Dima Feldman
Dima Feldman

Reputation: 708

Is it possible to inject NODE_ENV param into sass file using Webpack & sass loader?

I'm trying to inject NODE_ENV into a sass file, so I can have different output for dev/prod env, and have a sass function that has a condition like that inside it: @if (NODE_ENV == 'prod') {}

my webpack.config looks like this:

module: {
    loaders: [{
        test: /\.scss$/,
        loader: "style-loader!raw-loader!sass-loader?includePaths[]=" + path.resolve(__dirname, "./node_modules/compass-mixins/lib")
    }]
}

I tried passing a data parameter to the loader, but nothing that I tried worked. will appreciate any help!

Upvotes: 8

Views: 4665

Answers (3)

Aakash
Aakash

Reputation: 23845

You can try the prependData option for sass-loader

{
  loader: 'sass-loader',
  options: {
    prependData: '$env: ' + process.env.NODE_ENV + ';',
  }
}

prependData also accepts a function which receives the loaderContext with which you can make it more dynamic. Once you have implemented this; you can :

@if ($env == 'prod') {}

More information here : https://webpack.js.org/loaders/sass-loader/#prependdata

Good Luck...

Upvotes: 3

Luca Colonnello
Luca Colonnello

Reputation: 1456

this is the code directly from sass-loader repo.

webpack.config.js

... sassLoader: { data: "$env: " + process.env.NODE_ENV + ";" } ...

Upvotes: 7

Brendan Gannon
Brendan Gannon

Reputation: 2652

Took a look at the sass-loader source and it doesn't seem to support any options that would allow you to insert a variable -- so it won't be possible this way.

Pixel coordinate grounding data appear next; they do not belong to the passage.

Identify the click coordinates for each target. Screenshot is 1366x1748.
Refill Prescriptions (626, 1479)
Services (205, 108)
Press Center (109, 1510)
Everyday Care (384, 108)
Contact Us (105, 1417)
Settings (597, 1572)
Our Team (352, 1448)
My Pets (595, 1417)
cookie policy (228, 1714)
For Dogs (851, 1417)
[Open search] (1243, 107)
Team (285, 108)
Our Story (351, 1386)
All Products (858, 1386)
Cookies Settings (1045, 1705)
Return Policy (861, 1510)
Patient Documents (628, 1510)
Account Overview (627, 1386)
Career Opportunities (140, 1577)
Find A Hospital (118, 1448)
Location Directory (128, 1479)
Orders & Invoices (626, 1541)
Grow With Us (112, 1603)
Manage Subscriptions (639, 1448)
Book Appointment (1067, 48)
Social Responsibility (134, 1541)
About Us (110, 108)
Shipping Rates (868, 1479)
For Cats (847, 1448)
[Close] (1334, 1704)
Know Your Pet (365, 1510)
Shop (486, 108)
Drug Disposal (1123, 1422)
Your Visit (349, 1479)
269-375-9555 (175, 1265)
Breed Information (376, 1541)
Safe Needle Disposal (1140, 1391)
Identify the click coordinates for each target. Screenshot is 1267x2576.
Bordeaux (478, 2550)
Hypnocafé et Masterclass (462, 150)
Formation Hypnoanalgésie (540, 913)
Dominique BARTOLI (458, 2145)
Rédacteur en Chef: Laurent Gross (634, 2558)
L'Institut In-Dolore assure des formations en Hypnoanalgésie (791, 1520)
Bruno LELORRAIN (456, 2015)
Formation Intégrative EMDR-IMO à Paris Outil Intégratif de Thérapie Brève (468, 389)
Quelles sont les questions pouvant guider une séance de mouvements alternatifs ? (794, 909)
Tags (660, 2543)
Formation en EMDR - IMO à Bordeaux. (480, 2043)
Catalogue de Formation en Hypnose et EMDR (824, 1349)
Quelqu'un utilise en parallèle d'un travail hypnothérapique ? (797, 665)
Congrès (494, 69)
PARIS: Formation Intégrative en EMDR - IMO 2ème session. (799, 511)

I don't think you'll be able to 'insert' an env/build-time variable into your Sass like this, but you could get the same behavior by creating multiple Sass files and requiring the one you want (from your js source) based on a condition. Note that webpack has limited ability to parse the logic in your code, however -- if you want to require something within a conditional, the conditional has to check a boolean value for it to work. So if you do if (NODE_ENV === 'production') {...} else {...} webpack will process all the requires in all those conditions. If you did something like if (IS_PROD_ENV) {...} else {...}, where the conditional value is a boolean, webpack will follow the conditional logic and only process the correct require. The UglifyJS plugin will remove the unneeded conditional branches for you.